## THE PROBLEM
In the records that follow, find the line with "You are a computer-use agent. The width"; from there, retype every line exactly through the line with "You are a computer-use agent. The image", which also belongs to the answer.

DATA FOR ANALYSIS below:

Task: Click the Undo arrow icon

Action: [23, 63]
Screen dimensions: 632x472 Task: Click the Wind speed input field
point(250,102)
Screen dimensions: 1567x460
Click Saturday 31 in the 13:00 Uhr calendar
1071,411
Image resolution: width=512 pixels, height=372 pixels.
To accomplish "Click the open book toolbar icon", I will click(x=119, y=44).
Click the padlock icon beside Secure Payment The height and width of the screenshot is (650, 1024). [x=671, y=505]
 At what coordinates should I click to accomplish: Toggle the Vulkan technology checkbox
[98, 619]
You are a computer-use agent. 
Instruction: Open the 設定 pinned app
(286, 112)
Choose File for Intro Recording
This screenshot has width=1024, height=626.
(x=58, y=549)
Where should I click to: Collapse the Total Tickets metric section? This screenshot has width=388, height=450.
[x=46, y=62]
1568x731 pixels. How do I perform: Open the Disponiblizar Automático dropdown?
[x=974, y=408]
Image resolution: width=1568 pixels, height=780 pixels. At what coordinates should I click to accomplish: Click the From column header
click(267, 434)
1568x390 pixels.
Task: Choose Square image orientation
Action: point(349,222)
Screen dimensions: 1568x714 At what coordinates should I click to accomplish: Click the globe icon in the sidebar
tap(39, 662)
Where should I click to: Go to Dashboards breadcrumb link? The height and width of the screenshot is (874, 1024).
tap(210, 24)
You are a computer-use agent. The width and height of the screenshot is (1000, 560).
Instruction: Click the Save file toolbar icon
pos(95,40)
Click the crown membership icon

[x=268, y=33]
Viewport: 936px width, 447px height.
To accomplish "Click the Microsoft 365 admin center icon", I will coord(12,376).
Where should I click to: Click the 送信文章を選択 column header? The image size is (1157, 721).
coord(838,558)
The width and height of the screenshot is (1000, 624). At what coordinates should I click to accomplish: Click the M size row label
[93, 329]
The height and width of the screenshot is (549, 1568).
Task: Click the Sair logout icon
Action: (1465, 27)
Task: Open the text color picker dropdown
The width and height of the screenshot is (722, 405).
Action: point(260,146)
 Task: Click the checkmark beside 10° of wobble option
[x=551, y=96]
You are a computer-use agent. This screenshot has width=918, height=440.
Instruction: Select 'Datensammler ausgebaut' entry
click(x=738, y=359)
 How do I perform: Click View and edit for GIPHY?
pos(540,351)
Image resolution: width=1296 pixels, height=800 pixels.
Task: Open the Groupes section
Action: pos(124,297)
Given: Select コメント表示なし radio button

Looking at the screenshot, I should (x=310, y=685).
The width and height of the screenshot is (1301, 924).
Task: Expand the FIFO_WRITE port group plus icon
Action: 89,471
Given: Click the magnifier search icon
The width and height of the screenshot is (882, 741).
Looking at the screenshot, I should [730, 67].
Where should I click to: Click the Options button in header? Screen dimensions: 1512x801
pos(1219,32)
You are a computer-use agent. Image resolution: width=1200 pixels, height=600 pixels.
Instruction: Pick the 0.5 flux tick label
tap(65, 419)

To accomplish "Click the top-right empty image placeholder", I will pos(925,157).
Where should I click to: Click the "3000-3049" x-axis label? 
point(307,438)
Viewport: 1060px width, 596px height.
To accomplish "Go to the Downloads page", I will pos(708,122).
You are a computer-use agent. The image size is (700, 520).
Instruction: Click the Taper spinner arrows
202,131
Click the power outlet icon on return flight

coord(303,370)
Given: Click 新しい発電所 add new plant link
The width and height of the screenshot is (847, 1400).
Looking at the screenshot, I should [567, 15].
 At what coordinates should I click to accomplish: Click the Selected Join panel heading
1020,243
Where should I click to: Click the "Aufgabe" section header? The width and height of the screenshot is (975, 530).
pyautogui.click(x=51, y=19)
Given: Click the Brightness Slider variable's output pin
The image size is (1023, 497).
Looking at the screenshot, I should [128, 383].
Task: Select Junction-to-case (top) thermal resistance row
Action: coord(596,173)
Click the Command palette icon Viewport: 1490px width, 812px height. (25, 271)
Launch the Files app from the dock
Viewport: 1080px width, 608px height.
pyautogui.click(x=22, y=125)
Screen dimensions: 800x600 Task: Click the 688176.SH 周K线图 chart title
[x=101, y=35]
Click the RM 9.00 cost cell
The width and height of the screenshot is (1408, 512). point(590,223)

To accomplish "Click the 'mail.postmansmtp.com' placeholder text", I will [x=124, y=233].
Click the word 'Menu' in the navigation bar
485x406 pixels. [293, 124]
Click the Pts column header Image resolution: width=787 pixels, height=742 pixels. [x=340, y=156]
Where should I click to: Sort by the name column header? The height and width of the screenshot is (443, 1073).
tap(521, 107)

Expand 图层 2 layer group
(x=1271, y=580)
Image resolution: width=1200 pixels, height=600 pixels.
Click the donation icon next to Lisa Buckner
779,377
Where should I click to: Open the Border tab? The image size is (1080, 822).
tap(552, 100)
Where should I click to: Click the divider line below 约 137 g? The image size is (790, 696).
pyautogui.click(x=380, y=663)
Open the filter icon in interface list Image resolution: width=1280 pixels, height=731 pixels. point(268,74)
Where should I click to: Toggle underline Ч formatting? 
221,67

End of DATA FOR ANALYSIS.

## RESPONSE
You are a computer-use agent. The width and height of the screenshot is (1000, 560).
Instruction: Click the Save file toolbar icon
pos(95,40)
Click the crown membership icon

[x=268, y=33]
Viewport: 936px width, 447px height.
To accomplish "Click the Microsoft 365 admin center icon", I will coord(12,376).
Where should I click to: Click the 送信文章を選択 column header? The image size is (1157, 721).
coord(838,558)
The width and height of the screenshot is (1000, 624). At what coordinates should I click to accomplish: Click the M size row label
[93, 329]
The height and width of the screenshot is (549, 1568).
Task: Click the Sair logout icon
Action: (1465, 27)
Task: Open the text color picker dropdown
The width and height of the screenshot is (722, 405).
Action: point(260,146)
 Task: Click the checkmark beside 10° of wobble option
[x=551, y=96]
You are a computer-use agent. This screenshot has width=918, height=440.
Instruction: Select 'Datensammler ausgebaut' entry
click(x=738, y=359)
 How do I perform: Click View and edit for GIPHY?
pos(540,351)
Image resolution: width=1296 pixels, height=800 pixels.
Task: Open the Groupes section
Action: pos(124,297)
Given: Select コメント表示なし radio button

Looking at the screenshot, I should (x=310, y=685).
The width and height of the screenshot is (1301, 924).
Task: Expand the FIFO_WRITE port group plus icon
Action: 89,471
Given: Click the magnifier search icon
The width and height of the screenshot is (882, 741).
Looking at the screenshot, I should [730, 67].
Where should I click to: Click the Options button in header? Screen dimensions: 1512x801
pos(1219,32)
You are a computer-use agent. Image resolution: width=1200 pixels, height=600 pixels.
Instruction: Pick the 0.5 flux tick label
tap(65, 419)

To accomplish "Click the top-right empty image placeholder", I will pos(925,157).
Where should I click to: Click the "3000-3049" x-axis label? 
point(307,438)
Viewport: 1060px width, 596px height.
To accomplish "Go to the Downloads page", I will pos(708,122).
You are a computer-use agent. The image size is (700, 520).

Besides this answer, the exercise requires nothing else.